Les mémoires d’un ambassadeur constituent pour l’historien une source précieuse qui ne remplace pas les archives mais les complète en lui permettant d’entrer de plain-pied dans le métier de diplomate, d’en connaître les beautés et les travers, la scène et les coulisses.
Ceux de l’ambassadeur Yves Aubin de la Messuzière racontent quarante ans de diplomatie française au Moyen Orient en même temps que la carrière d’un diplomate non énarque, issu du fameux corps d’Orient, un de ces arabisants du Quai d’Orsay parfois décriés.

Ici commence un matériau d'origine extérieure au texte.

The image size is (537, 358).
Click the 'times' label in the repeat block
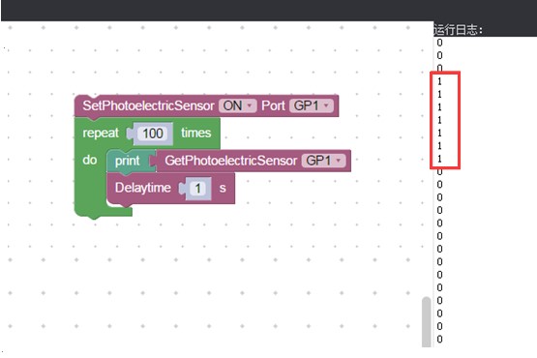[x=195, y=133]
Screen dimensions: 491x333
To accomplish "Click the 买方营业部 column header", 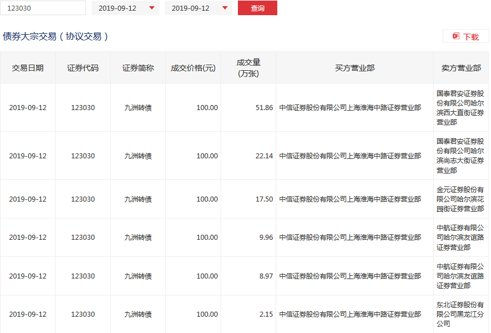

Orienté politiquement à gauche, défenseur de la ligne diplomatique dite gaullo-mitterrandienne et de la non moins fameuse politique arabe de la France, Yves Aubin de la Messuzière œuvra avec une passion qui ressort de toutes les pages de son livre au rayonnement de la France dans le monde arabo-musulman dévasté par des conflits sanglants.
Il apporte un témoignage capital sur le positionnement de Jacques Chirac – dont le diplomate apprécia l’action – dans la crise opposant l’Irak de Saddam Hussein aux Etats-Unis de William Clinton, ainsi que sur la politique française à l’égard du régime de Ben Ali.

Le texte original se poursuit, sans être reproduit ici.